The task |
Please copy every record below exactly, but leave the pictures out.

====== Data under study

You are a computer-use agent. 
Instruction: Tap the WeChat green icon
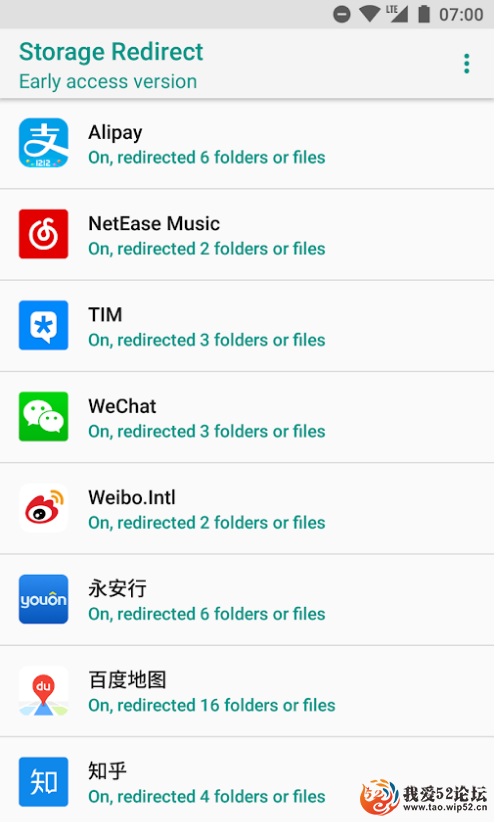pos(44,416)
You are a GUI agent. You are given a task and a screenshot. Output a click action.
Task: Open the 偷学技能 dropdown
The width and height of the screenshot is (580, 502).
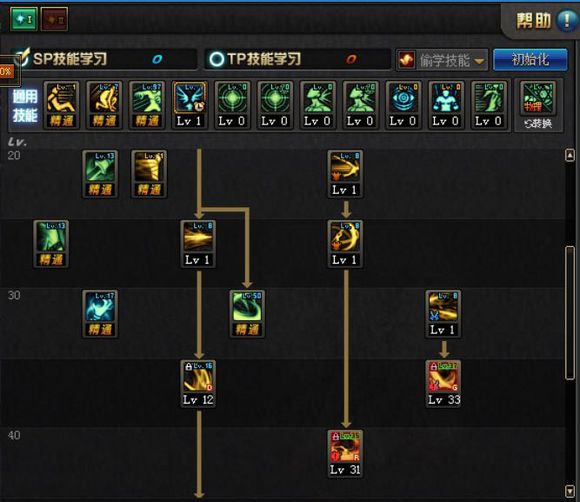(442, 60)
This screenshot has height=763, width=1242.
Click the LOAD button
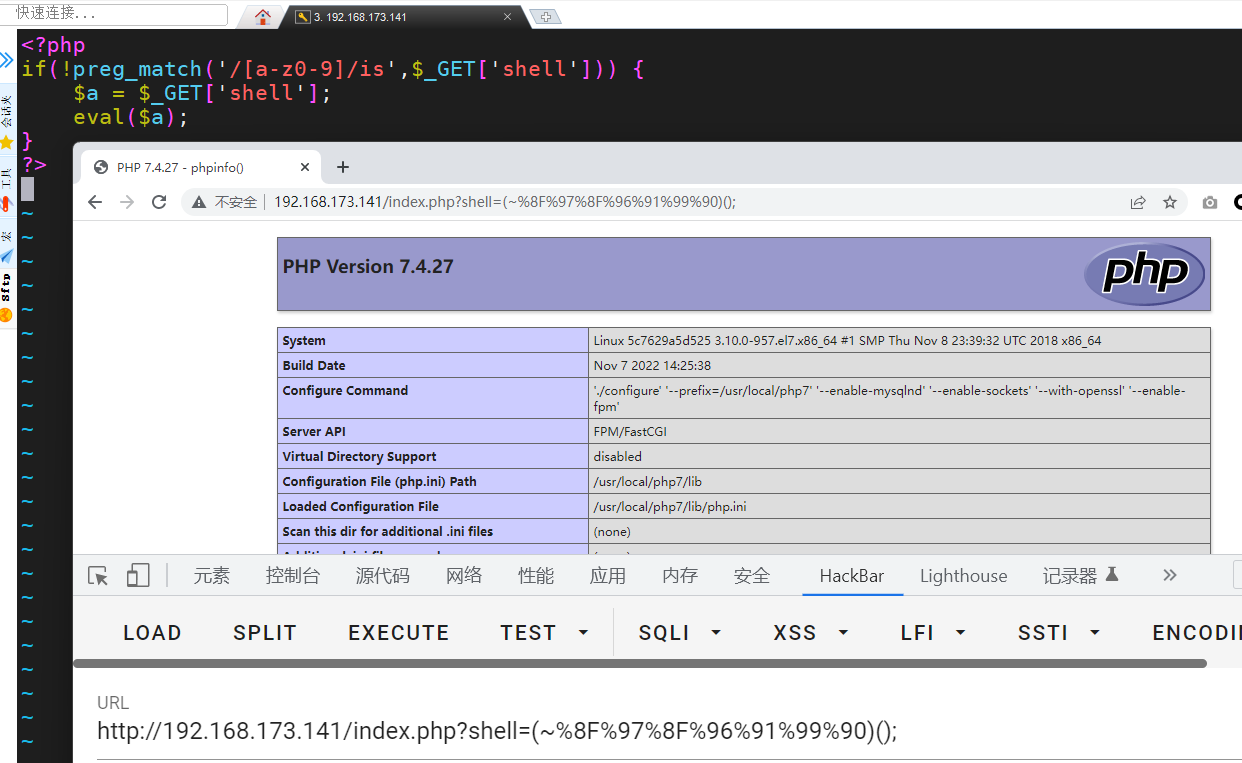(152, 633)
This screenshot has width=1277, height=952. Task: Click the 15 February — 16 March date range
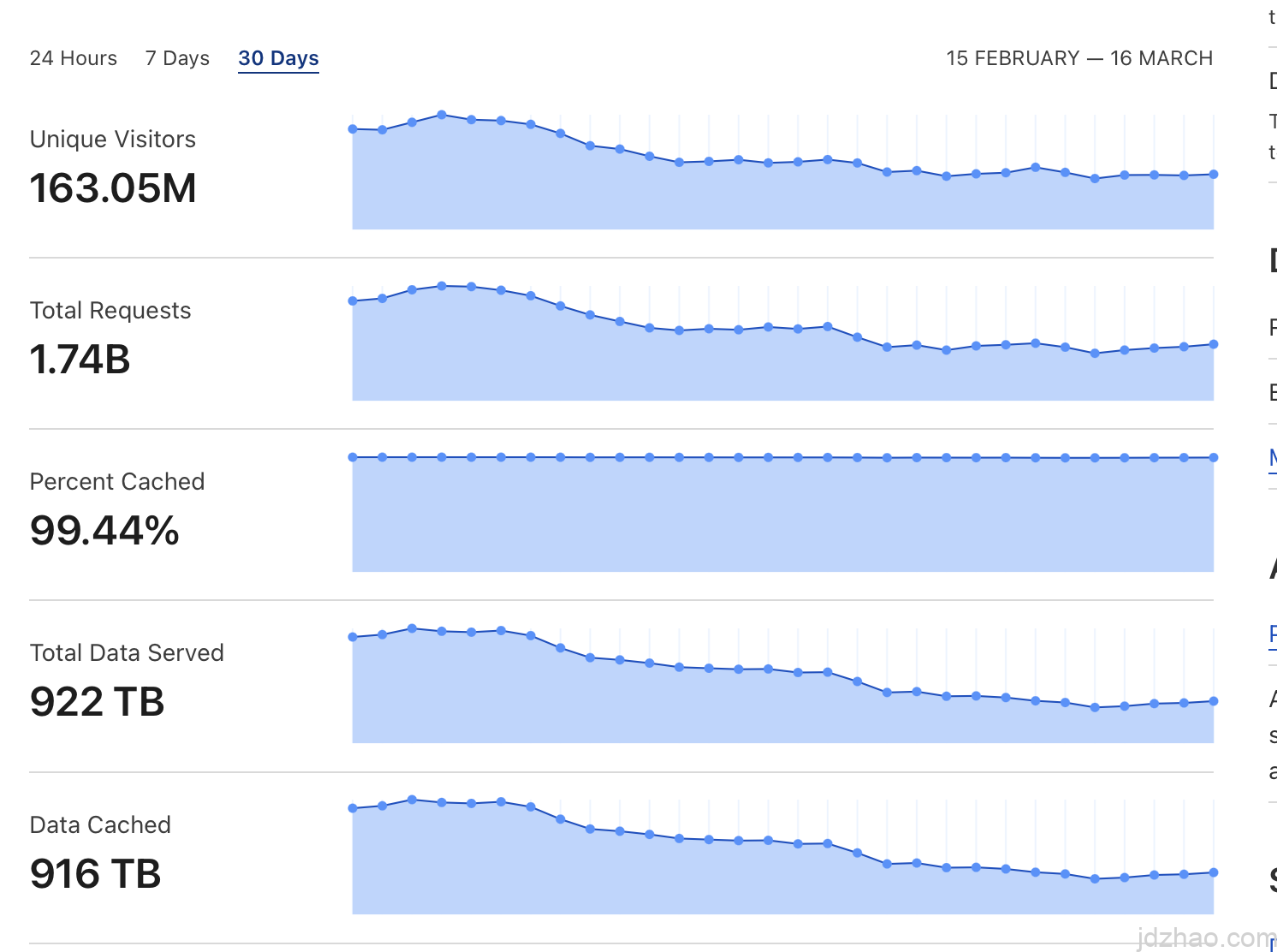pos(1079,58)
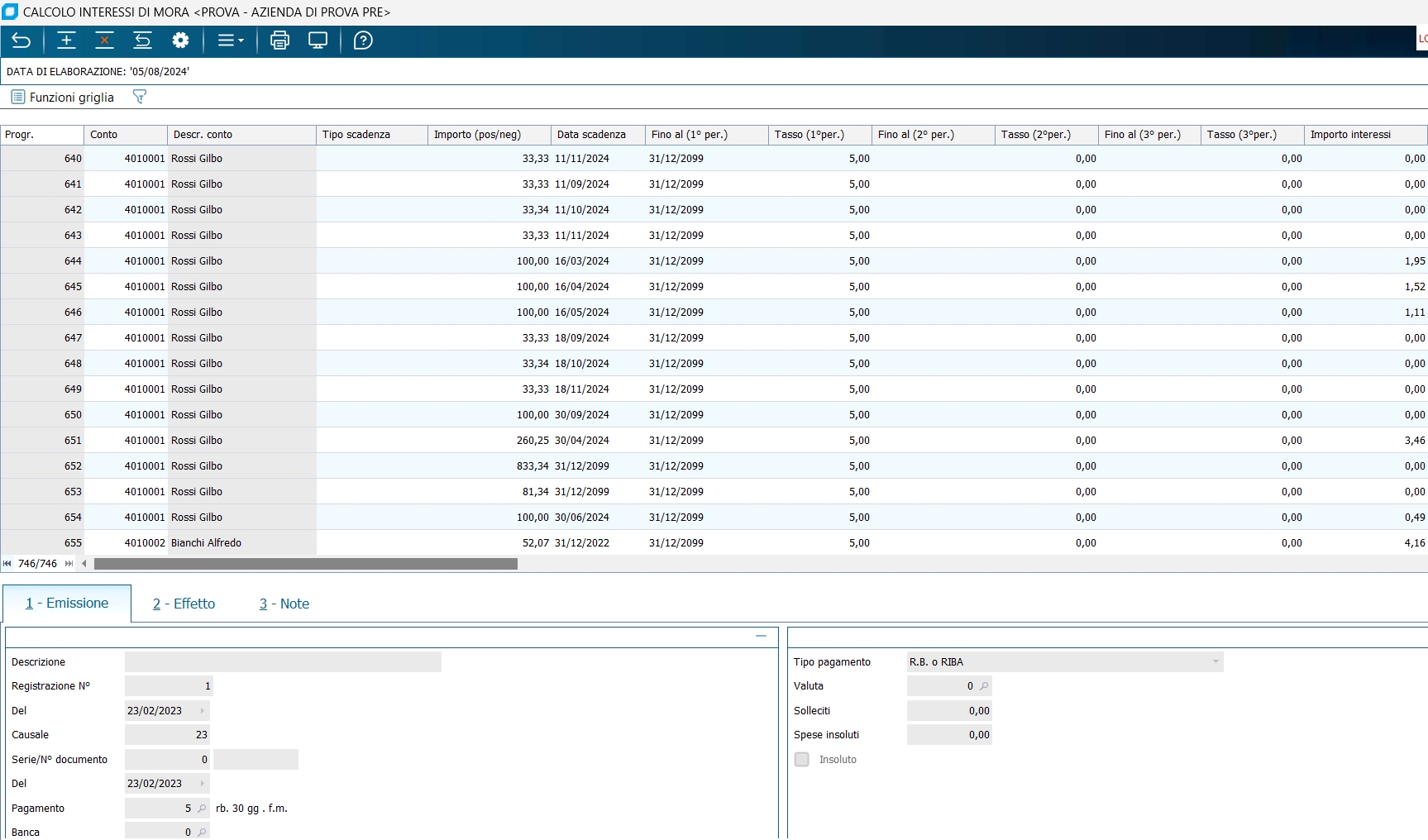Click the monitor preview icon
This screenshot has width=1428, height=840.
318,41
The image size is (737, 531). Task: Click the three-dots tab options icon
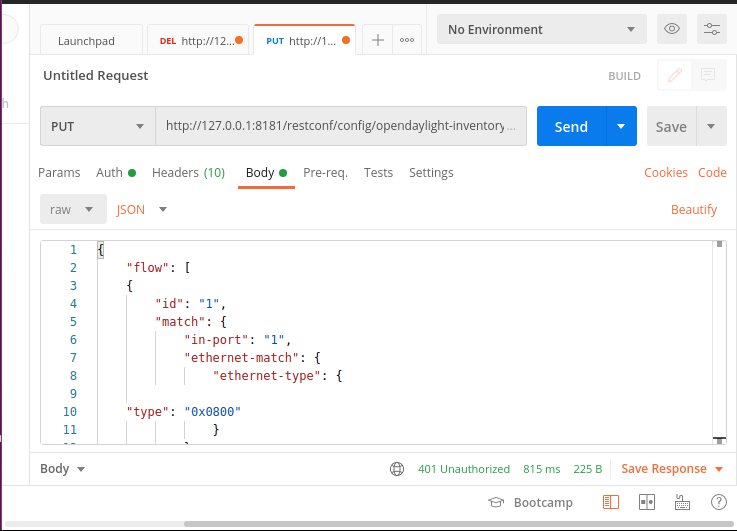407,41
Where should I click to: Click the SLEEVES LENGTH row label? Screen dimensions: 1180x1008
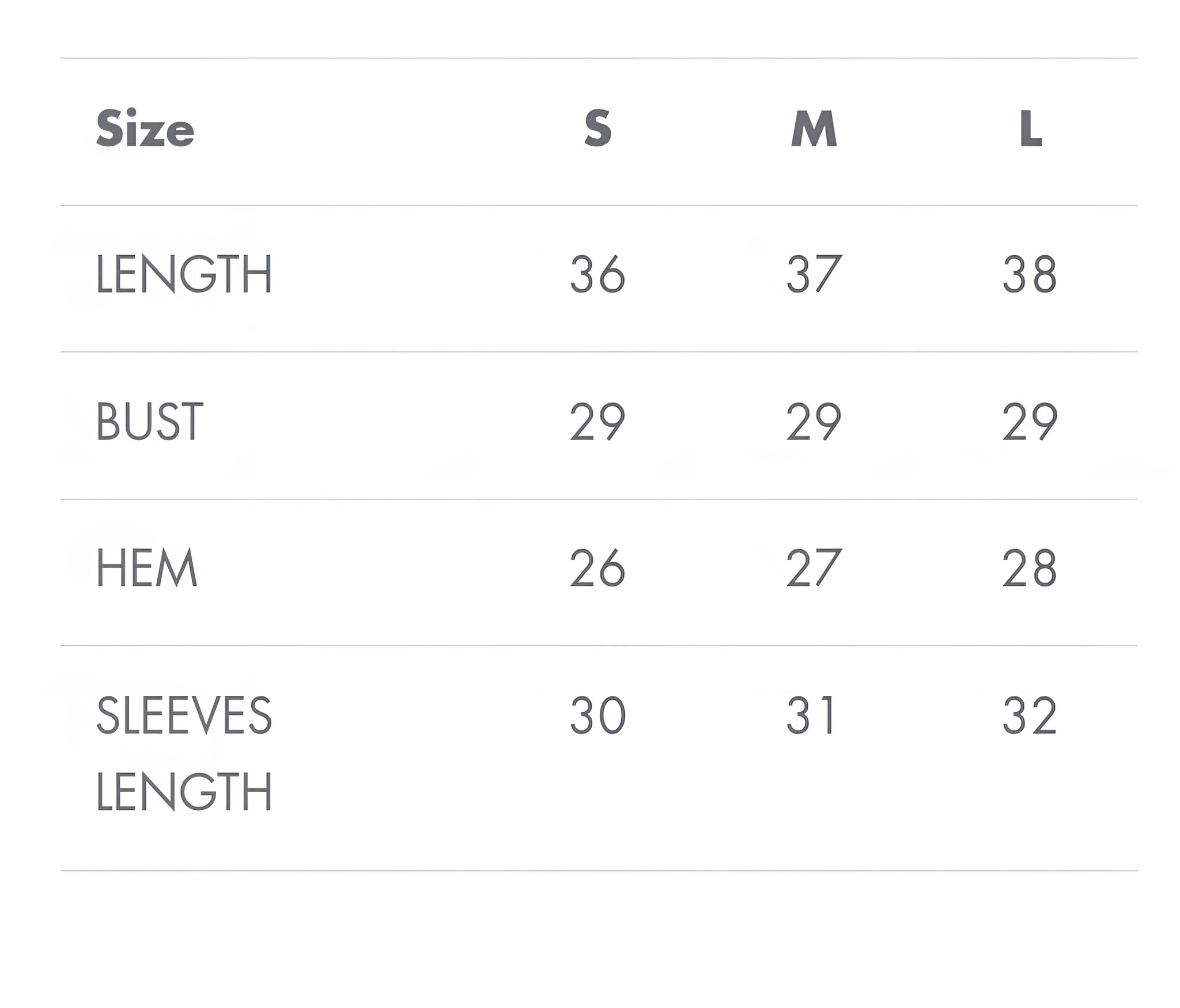184,753
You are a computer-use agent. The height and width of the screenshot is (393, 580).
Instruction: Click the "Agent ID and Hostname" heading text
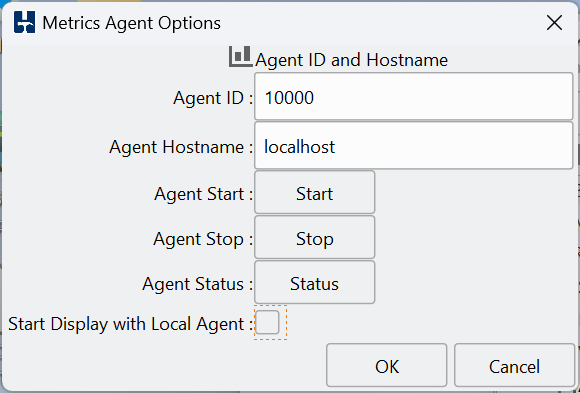tap(351, 60)
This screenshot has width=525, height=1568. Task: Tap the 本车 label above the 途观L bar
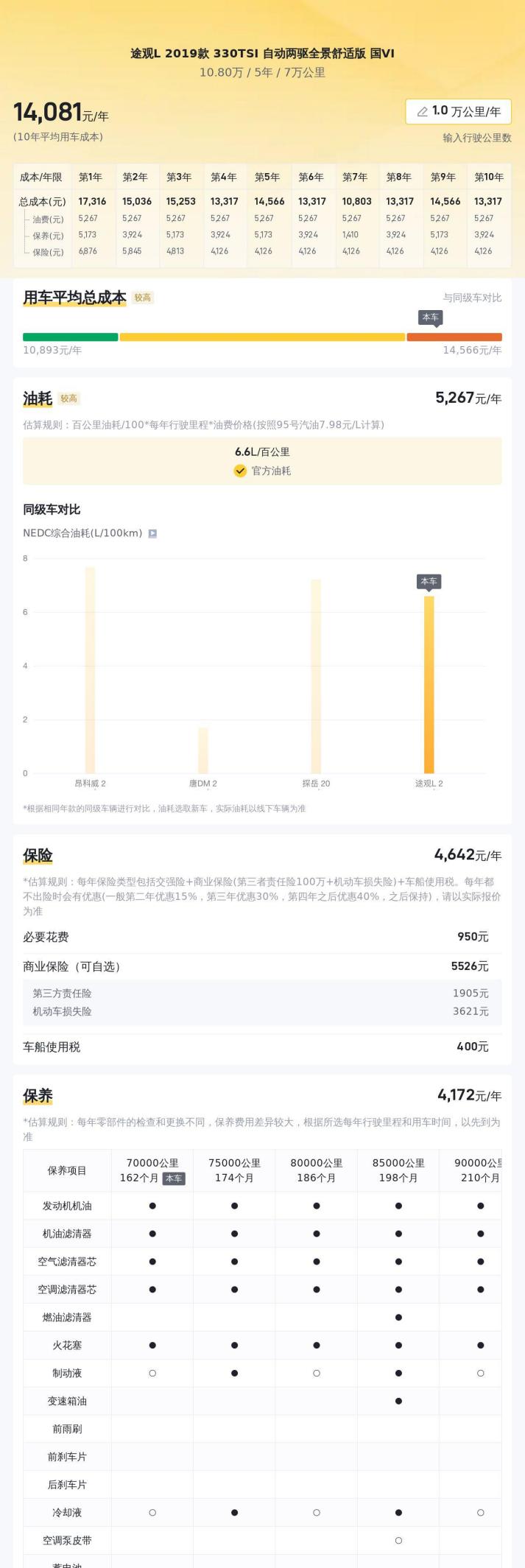pyautogui.click(x=429, y=582)

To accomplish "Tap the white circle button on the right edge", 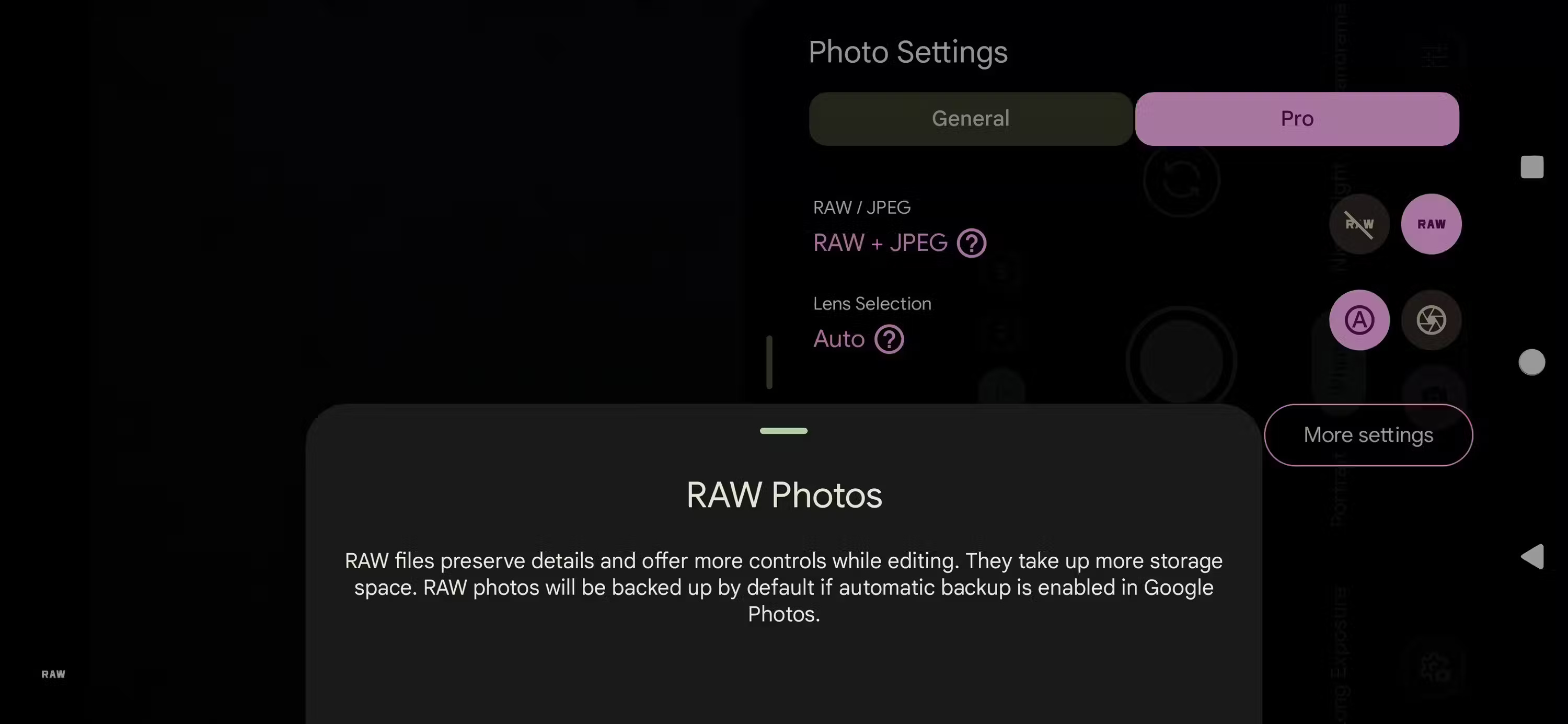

============

Response to this exercise |
You are a computer-use agent. 
Instruction: Tap the WeChat green icon
pos(44,416)
You are a GUI agent. You are given a task and a screenshot. Output a click action.
Task: Open the 偷学技能 dropdown
The width and height of the screenshot is (580, 502).
(442, 60)
This screenshot has height=763, width=1242.
Click the LOAD button
(152, 633)
This screenshot has width=1277, height=952. Task: Click the 15 February — 16 March date range
pos(1079,58)
Click the monitor preview icon
This screenshot has width=1428, height=840.
318,41
The image size is (737, 531). Task: Click the three-dots tab options icon
407,41
Where should I click to: Click the SLEEVES LENGTH row label? Screen dimensions: 1180x1008
184,753
You are a computer-use agent. The height and width of the screenshot is (393, 580).
Instruction: Click the "Agent ID and Hostname" heading text
tap(351, 60)
This screenshot has width=525, height=1568. Task: Tap the 本车 label above the 途观L bar
pyautogui.click(x=429, y=582)

To accomplish "Tap the white circle button on the right edge", 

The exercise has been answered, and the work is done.